Dataset rows:
^^^^^^^^

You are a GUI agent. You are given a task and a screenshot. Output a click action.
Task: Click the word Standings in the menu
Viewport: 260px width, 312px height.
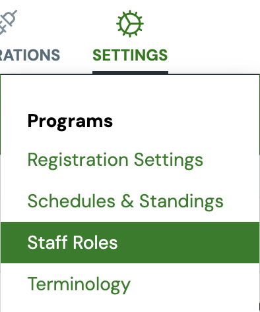181,201
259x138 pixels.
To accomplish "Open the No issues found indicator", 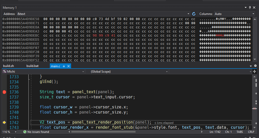I will [x=36, y=132].
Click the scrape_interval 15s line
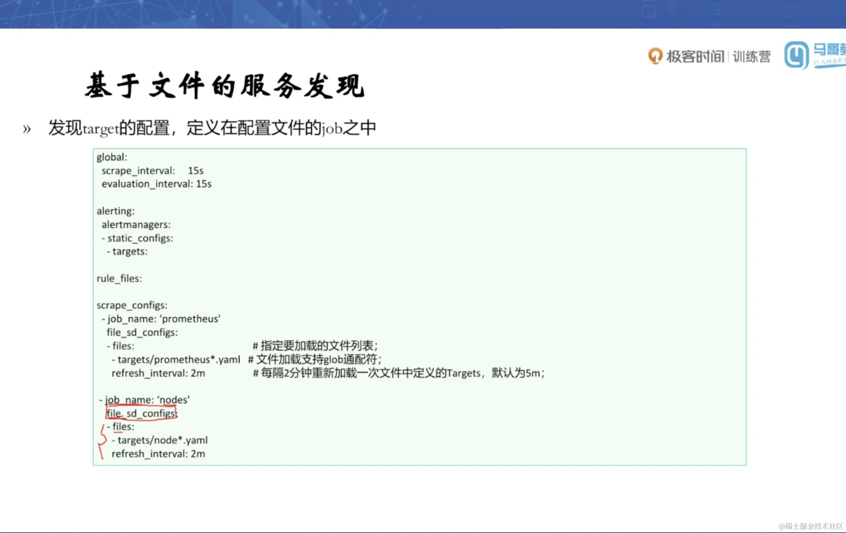 152,170
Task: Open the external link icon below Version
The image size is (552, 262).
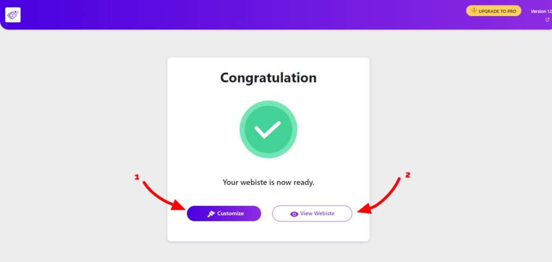Action: pyautogui.click(x=548, y=20)
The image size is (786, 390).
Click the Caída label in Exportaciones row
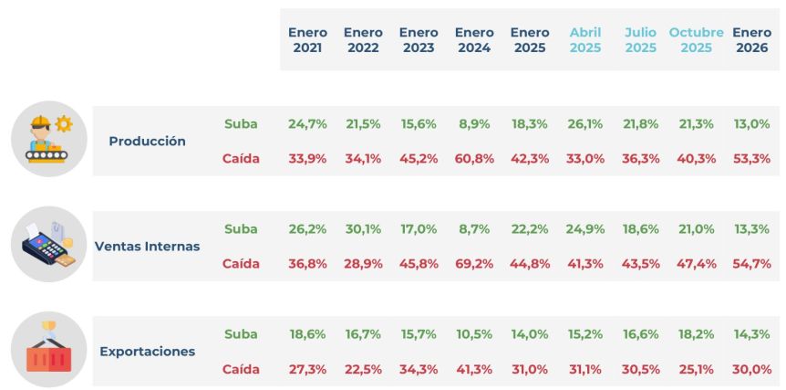[241, 369]

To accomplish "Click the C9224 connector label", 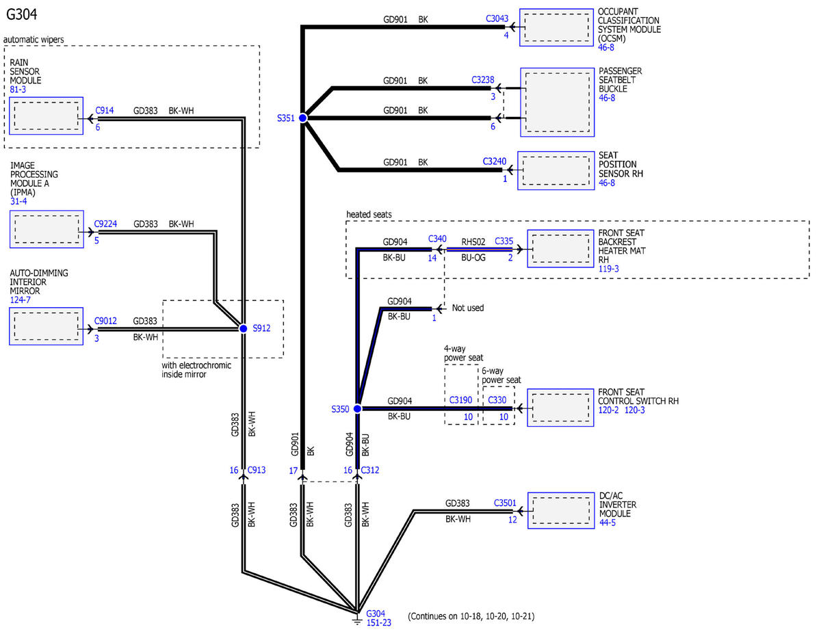I will point(106,224).
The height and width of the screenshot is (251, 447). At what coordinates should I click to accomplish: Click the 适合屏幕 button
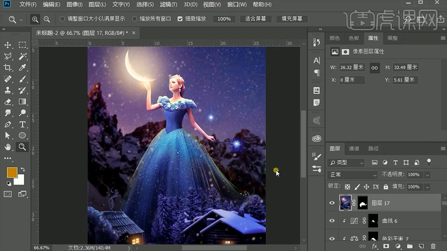coord(256,19)
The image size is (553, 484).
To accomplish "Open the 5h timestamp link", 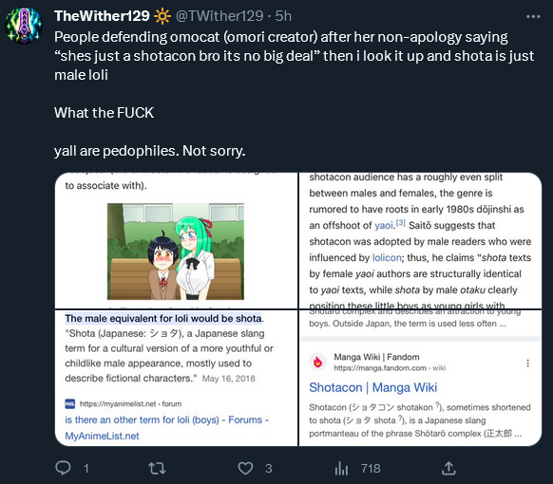I will [x=283, y=16].
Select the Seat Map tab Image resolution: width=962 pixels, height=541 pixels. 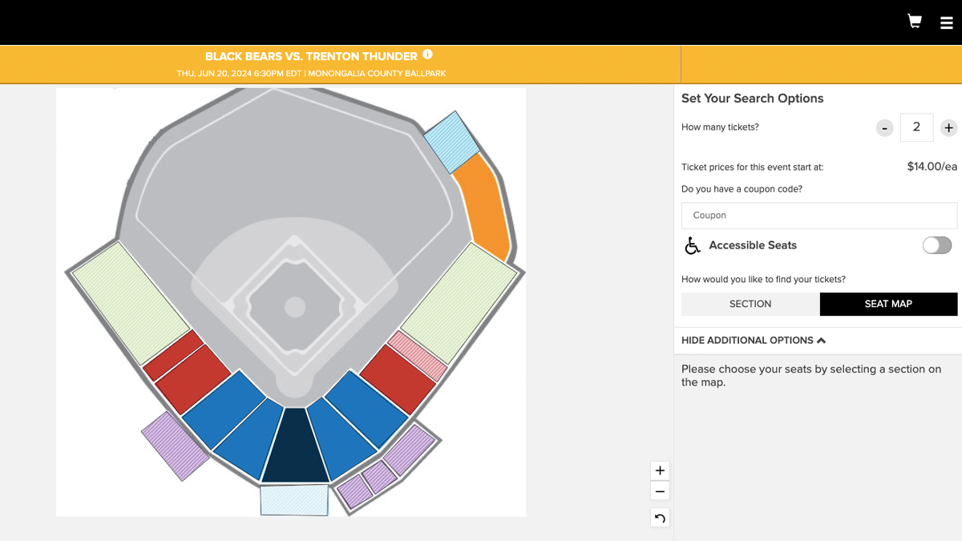(x=888, y=304)
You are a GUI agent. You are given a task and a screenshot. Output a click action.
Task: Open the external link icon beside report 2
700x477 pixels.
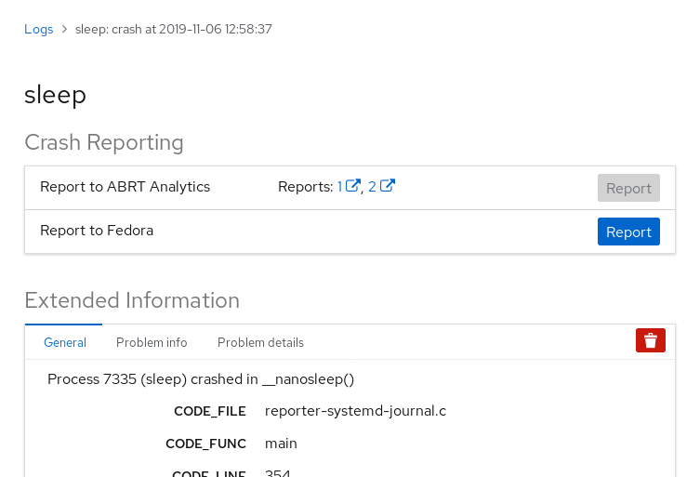pos(388,186)
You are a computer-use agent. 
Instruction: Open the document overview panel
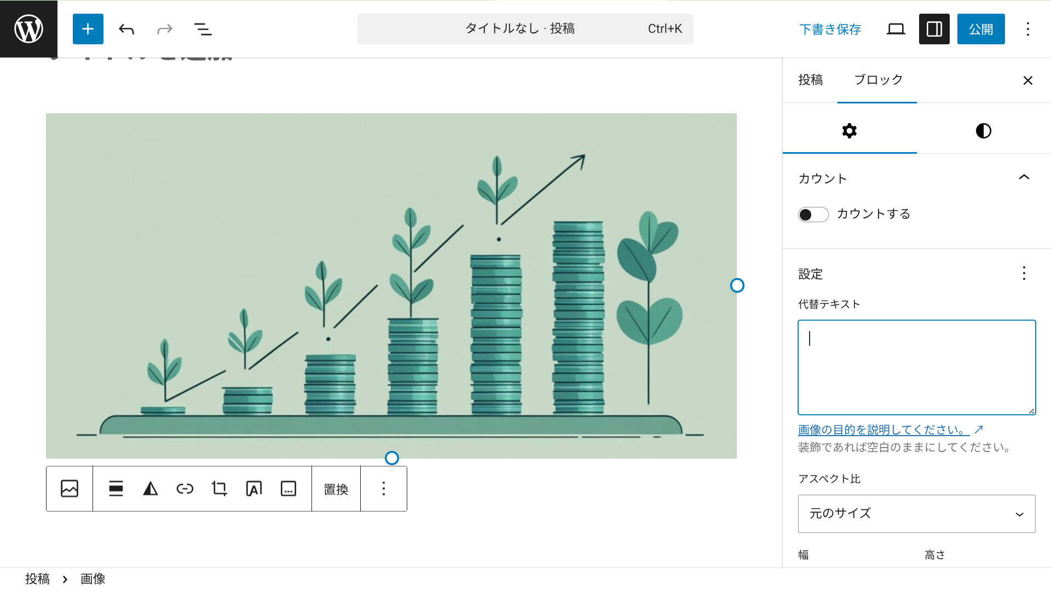pos(203,29)
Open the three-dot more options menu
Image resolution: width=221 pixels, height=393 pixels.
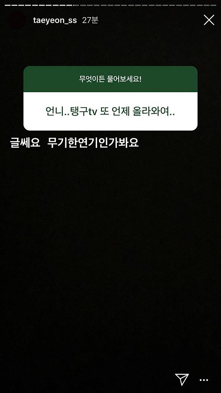click(204, 380)
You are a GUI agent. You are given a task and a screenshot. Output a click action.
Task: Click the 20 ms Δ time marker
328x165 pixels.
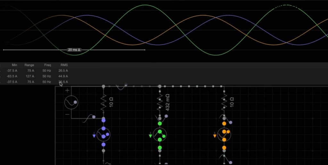tap(74, 50)
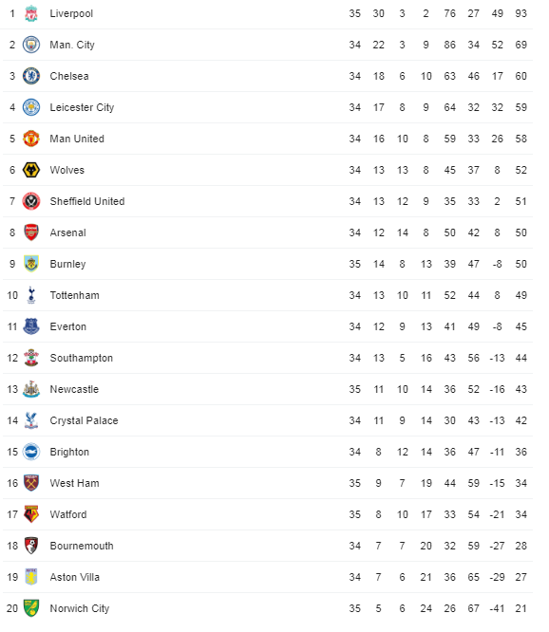Open the Leicester City team link
The height and width of the screenshot is (632, 549).
click(82, 107)
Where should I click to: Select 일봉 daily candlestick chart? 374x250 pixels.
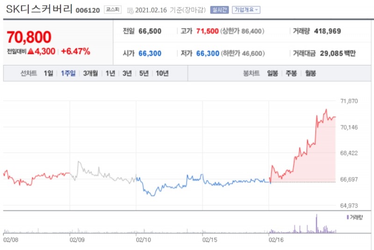coord(273,73)
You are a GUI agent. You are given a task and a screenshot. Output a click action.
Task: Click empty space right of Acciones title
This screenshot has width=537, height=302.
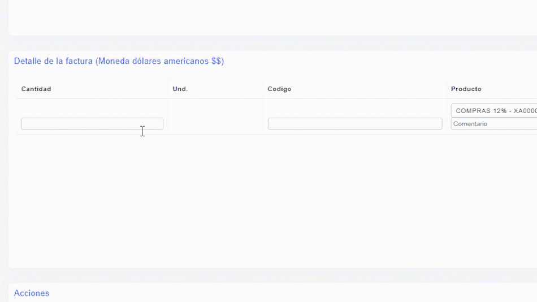coord(283,293)
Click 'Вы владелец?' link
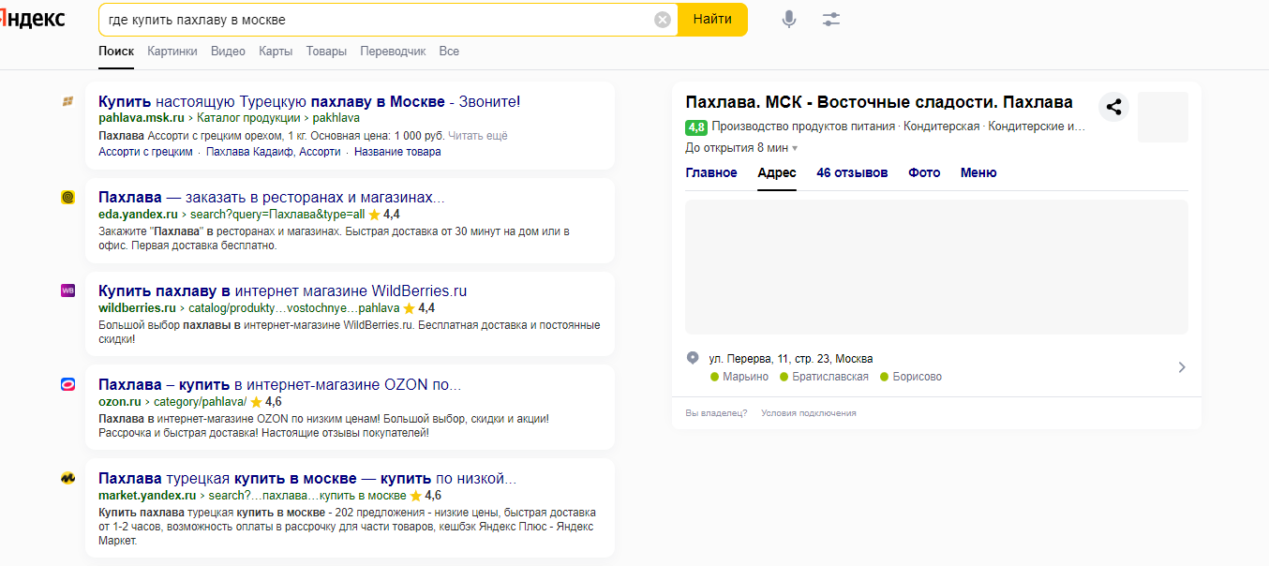The height and width of the screenshot is (566, 1269). [x=716, y=412]
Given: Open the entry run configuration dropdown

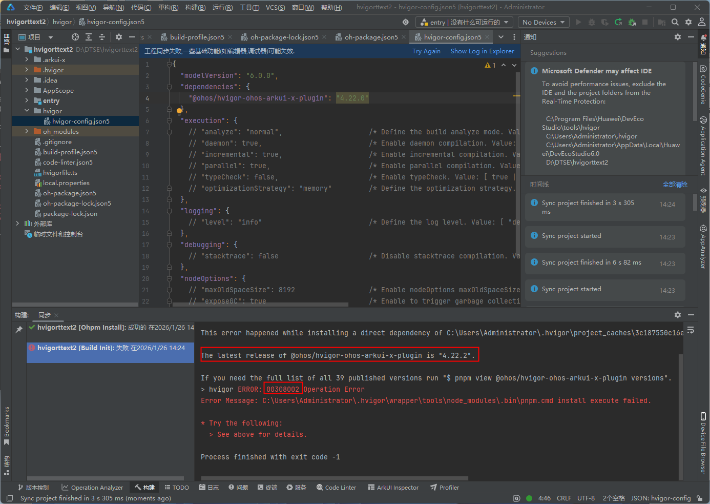Looking at the screenshot, I should tap(465, 22).
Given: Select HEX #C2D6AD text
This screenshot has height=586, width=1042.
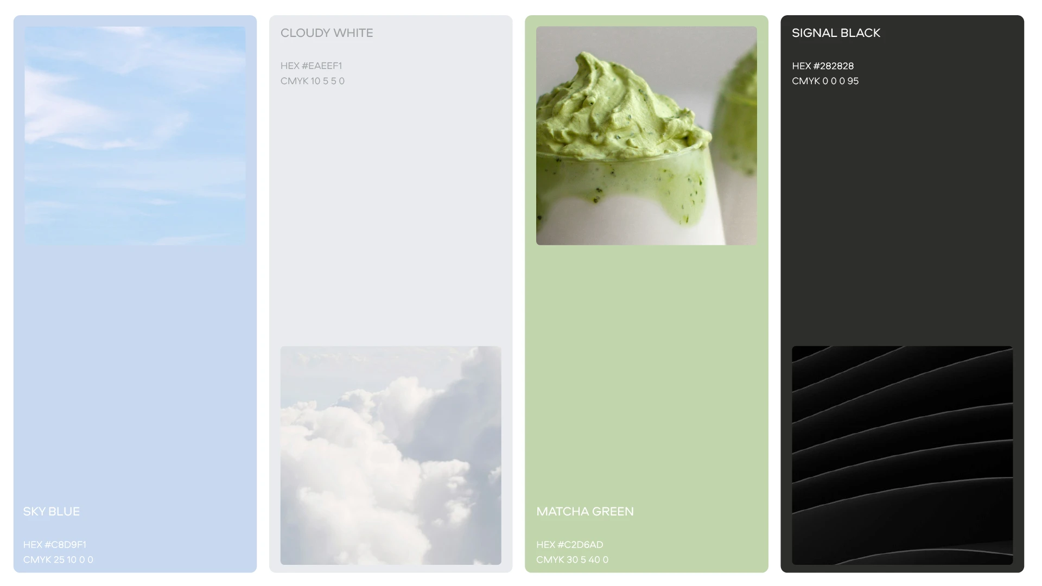Looking at the screenshot, I should click(570, 545).
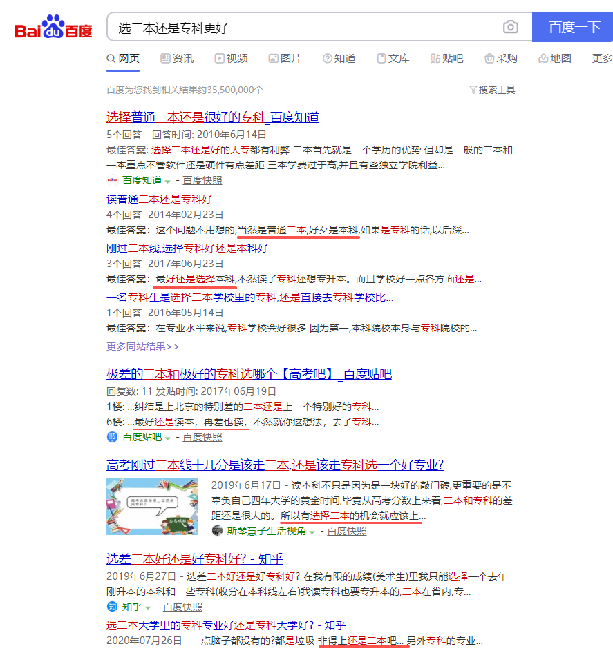Screen dimensions: 613x653
Task: Open the 图片 search tab
Action: point(285,59)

^^^^^^^^

• Task directions: Can you return every line verbatim, from the line containing "Click 'Вы владелец?' link" through the end of the entries, leaving out the pictures?

• Result of this exercise:
Click 'Вы владелец?' link
The height and width of the screenshot is (566, 1269). [x=716, y=412]
Given: Open the entry run configuration dropdown

Looking at the screenshot, I should tap(465, 22).
Given: Select HEX #C2D6AD text
This screenshot has height=586, width=1042.
Looking at the screenshot, I should click(570, 545).
Screen dimensions: 613x653
Task: Open the 图片 search tab
Action: point(285,59)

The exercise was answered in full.